▸ Passage provided
[jsr-314-open] Evaluating EL in resource files

lincolnbaxter at gmail.com lincolnbaxter at gmail.com
Thu Sep 24 13:27:24 EDT 2009


Sorry for short reply. Blackberry. 
Isn't caching controlled by devs already? I had to add a response header filter to my app to control this. 

Perhaps I'm missing the point. Is JSF caching these resources automatically?
Sent from my Verizon Wireless BlackBerry

-----Original Message-----
From: Andy Schwartz <andy.schwartz at oracle.com>

Date: Thu, 24 Sep 2009 13:22:15 
To: <jsr-314-open at jcp.org>
Subject: Re: [jsr-314-open] Evaluating EL in resource files


Ken Paulsen wrote:
>
> Question: How does EL parsing in a resource effect the caching headers 
> sent by the resource handler?
>

I was wondering the same thing.  Ideally every resource that we serve up 
should specify http headers to encourage browser caching.  Allowing EL 
expressions in resource content of course complicates this.  If we want 
to allow arbitrary expressions then either:

1. We cannot allow these resources to be cached (bad).  Or...
2. We need some way to ensure that every resource URL is always mapped 
to the same content (ie. EL expressions will always evaluate to the same 
result for any given URL).

For #2, this might mean allowing a resource to tweak the URL in order to 
add information that ensures that the URL reflects the any EL dependencies.

In the examples that Ed gave, it seems possible that the EL expressions 
such as this:

#{resource['this:layout.css']}

Would in fact always evaluate to the same value for any particular 
resource URL.  If this were the case, then we could safely set cache 
headers for such resources.

▸ Dataset entries
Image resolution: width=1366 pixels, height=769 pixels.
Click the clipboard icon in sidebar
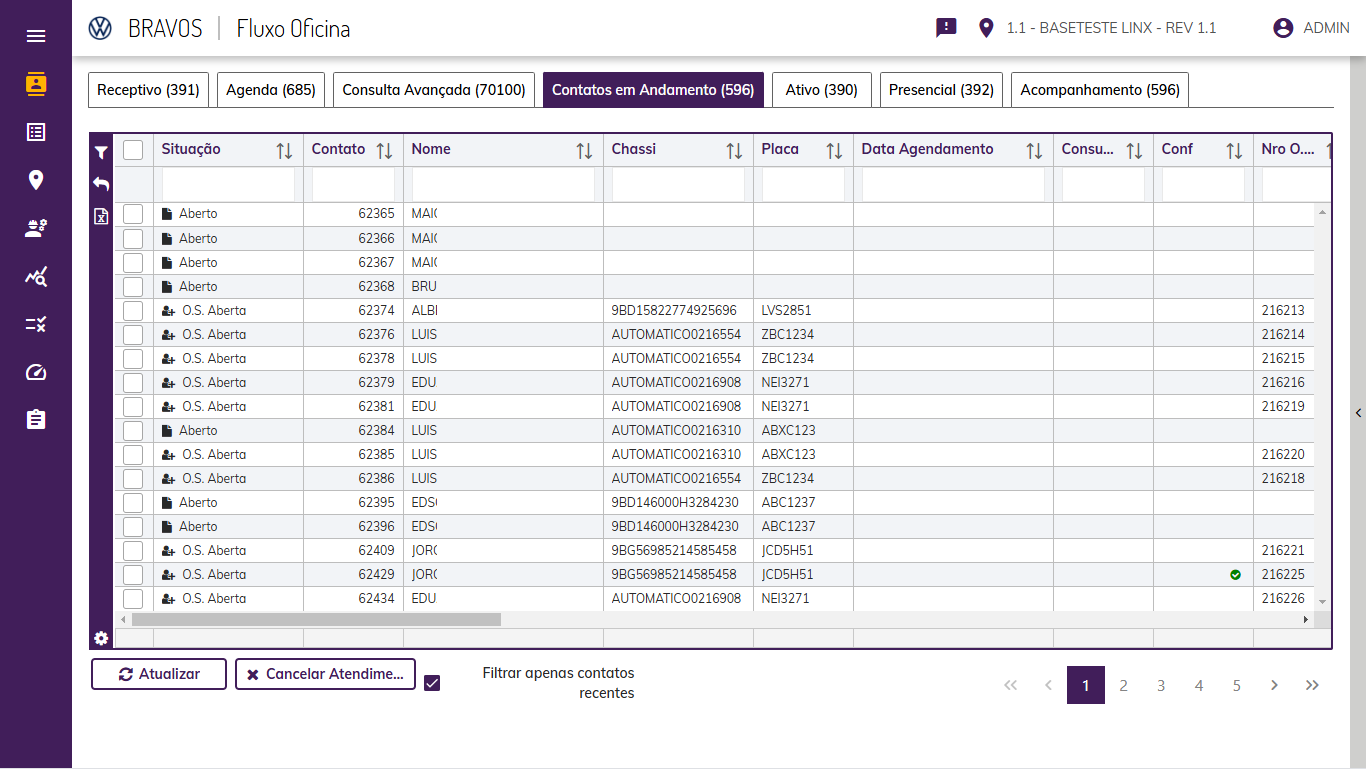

* * *

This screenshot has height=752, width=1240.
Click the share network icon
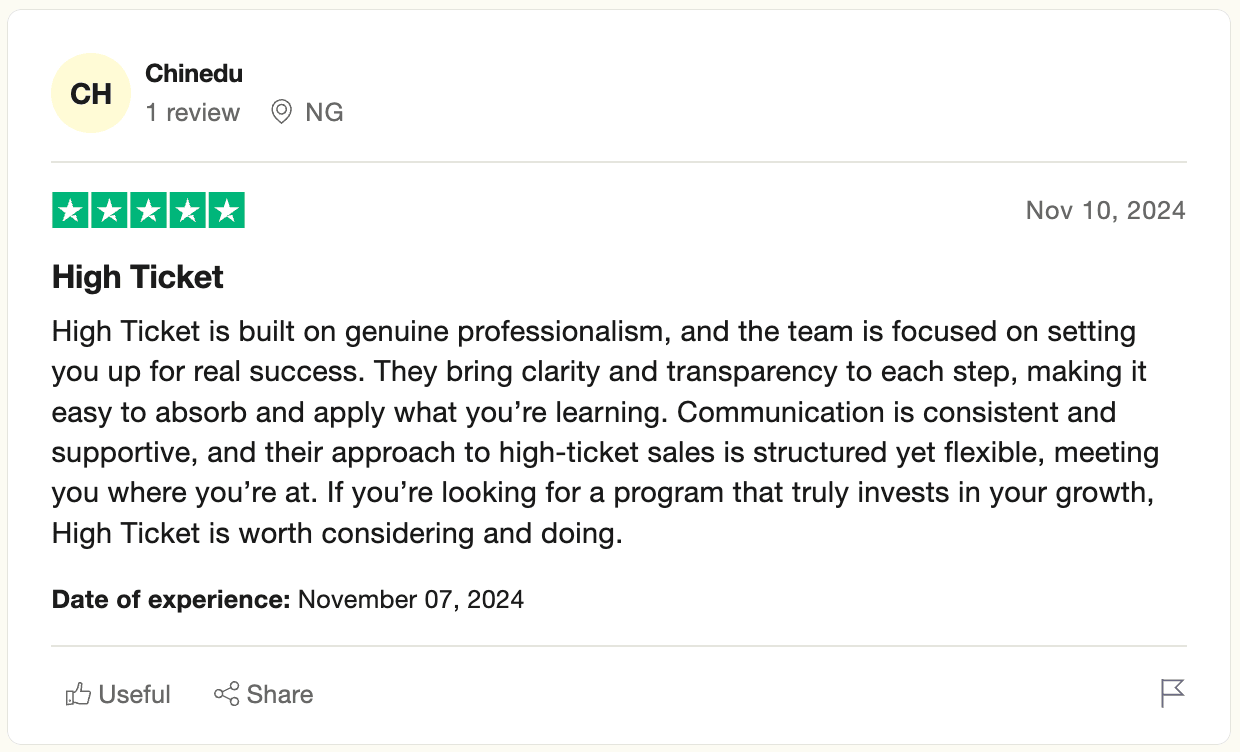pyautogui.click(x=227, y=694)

==

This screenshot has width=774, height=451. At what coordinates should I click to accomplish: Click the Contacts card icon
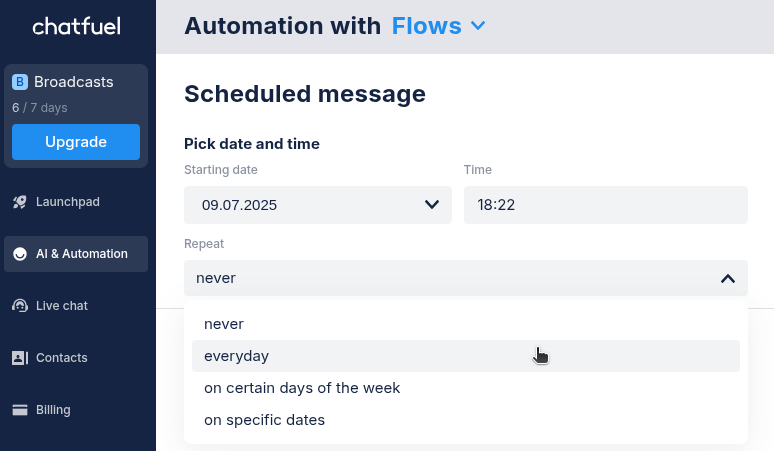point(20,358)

▸ Tasks and exercises
(1) In the mailing list message, what did the sender of the short BlackBerry reply add to the app to control caching?
(2) Rewrite the records from the line containing "Image resolution: width=1366" down through the line containing "Click the clipboard icon in sidebar", with "clipboard" replaced by "calendar" and nothing else changed.

▸ Results by task
(1) A response header filter.

(2)
Image resolution: width=1366 pixels, height=769 pixels.
Click the calendar icon in sidebar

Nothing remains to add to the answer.